As a proud member of this diminishing tribe of obsessives, I am grateful there exists a film featuring my spiritual kinfolk, even though it is fairly New York-centric and much more about fanatic book dealers than fanatic book buyers. (It turns out, in the used and antiquarian book world, there’s not much of a difference.) Although he doesn’t identify some of them on screen, director D.W. Young has chosen his camera subjects carefully, almost lovingly: He never makes fun of them. He’s smart enough to recognize that the most self-aware among them are more than capable of poking fun at themselves. 

Take Dave Bergman, for instance, a rare book dealer whose apartment apparently serves as the holding cell for his wares. He specializes in oversized books, some of which, like a volume on the catacombs of Rome, are so heavy that he hasn’t reshelved them in decades. He shows off a 1907 book on woolly mammoths that contains, as a bonus, a packet of woolly mammoth hair (presumably authenticated). A note of sly self-deprecation runs through his litany, but you can also tell that these books, and the worlds they have opened to him, are his lifeblood. 

Why We Wrote This

A new documentary suggests that books are not only an escape, but also a way of being fully human. Monitor film critic Peter Rainer says the basic urge they satisfy will never age.

The same is true of rare book and ephemera collector Michael Zinman, celebrated in a 2001 New Yorker profile as “The Book Eater.” (His first purchase, at age 21 in 1958, was a three-volume octavo edition of Audubon’s “Quadrupeds of North America.”) He is interviewed at home, practically walled in by books, and seems ineffably happy.

I confess that I am much more of a used book person than a rare book or first editions maven. It’s not just that the latter are prohibitively expensive. To take the most sky-high example, as we see in the documentary, the Leonardo da Vinci sketchbook known as the Hammer Codex sold at auction to Bill Gates for $30.8 million. A first edition of the first James Bond novel, “Casino Royale,” went for $150,000. If the text is what truly matters, spending many thousands of dollars on a first edition likely does little but enhance the coffers of the dealer. I wonder how many of these wealthy collectors actually read their books. 

“The Booksellers” is more congenial, at least for me, when it showcases some of New York’s famed bookshops and their owners. The Argosy Book Store is a six-story emporium of wonders where I have spent quality time going bleary-eyed in the stacks. We hear from founder Louis Cohen’s three daughters, Judith Lowry, Naomi Hample, and Adina Cohen, who run the store. They make the vital point that the Argosy, established in 1925, survives today where so many others did not because the building is family-owned. The same is true of New York’s fabled Strand Book Store, which is run by its founder’s granddaughter. The Strand is in a section of the city once known as Book Row. Of the 48 stores in the area’s heyday, only the Strand survives.

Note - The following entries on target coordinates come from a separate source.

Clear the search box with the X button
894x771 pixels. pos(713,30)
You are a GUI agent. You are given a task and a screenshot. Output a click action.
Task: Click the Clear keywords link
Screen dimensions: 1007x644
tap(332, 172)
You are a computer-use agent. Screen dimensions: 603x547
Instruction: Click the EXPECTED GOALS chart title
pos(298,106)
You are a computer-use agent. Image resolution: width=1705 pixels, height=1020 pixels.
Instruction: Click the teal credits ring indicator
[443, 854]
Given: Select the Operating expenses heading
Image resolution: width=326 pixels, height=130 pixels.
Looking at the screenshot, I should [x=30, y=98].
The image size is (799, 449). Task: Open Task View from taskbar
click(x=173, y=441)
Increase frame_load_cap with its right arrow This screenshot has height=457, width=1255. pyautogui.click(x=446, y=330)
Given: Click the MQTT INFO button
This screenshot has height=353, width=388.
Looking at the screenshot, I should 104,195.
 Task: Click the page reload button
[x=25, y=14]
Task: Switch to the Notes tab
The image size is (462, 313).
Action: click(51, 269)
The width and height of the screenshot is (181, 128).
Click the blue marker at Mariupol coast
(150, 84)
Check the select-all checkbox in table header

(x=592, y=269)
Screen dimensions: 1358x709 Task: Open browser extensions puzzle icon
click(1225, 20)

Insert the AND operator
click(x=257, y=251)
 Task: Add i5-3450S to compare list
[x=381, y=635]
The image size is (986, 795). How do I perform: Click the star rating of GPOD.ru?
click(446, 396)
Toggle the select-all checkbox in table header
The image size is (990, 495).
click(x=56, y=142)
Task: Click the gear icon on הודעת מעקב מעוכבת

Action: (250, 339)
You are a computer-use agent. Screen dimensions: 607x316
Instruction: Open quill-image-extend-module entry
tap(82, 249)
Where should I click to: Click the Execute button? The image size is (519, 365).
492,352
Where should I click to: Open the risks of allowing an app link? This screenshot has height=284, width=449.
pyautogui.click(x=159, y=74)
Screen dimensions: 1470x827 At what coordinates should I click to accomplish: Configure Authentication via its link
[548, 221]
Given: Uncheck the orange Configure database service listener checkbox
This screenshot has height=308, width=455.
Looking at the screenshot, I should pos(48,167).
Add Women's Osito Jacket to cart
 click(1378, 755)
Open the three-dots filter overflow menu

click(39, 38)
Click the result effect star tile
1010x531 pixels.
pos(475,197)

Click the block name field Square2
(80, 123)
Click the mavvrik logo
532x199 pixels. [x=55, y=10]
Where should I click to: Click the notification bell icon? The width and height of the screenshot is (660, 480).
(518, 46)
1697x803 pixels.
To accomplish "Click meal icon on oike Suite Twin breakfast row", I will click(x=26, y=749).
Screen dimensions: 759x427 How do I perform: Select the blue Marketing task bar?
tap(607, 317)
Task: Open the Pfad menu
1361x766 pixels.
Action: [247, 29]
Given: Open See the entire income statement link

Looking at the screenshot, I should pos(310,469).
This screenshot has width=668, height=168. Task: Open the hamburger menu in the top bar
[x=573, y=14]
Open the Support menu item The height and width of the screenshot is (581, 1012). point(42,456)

As many of those interviewed can attest, the internet has greatly accelerated the demise of this world. Humorist Fran Lebowitz puts it succinctly: “You know what they used to call independent bookstores? Bookstores.”

So it was especially pleasing to hear from Rebecca Romney, a chipper, convincingly upbeat book dealer who often appears on “Pawn Stars.” She discounts the doomsday scenarios, and I agree. The movie opens by saying that books are not just an escape; they are a way of being fully human. I’m confident the basic urge they satisfy will never age.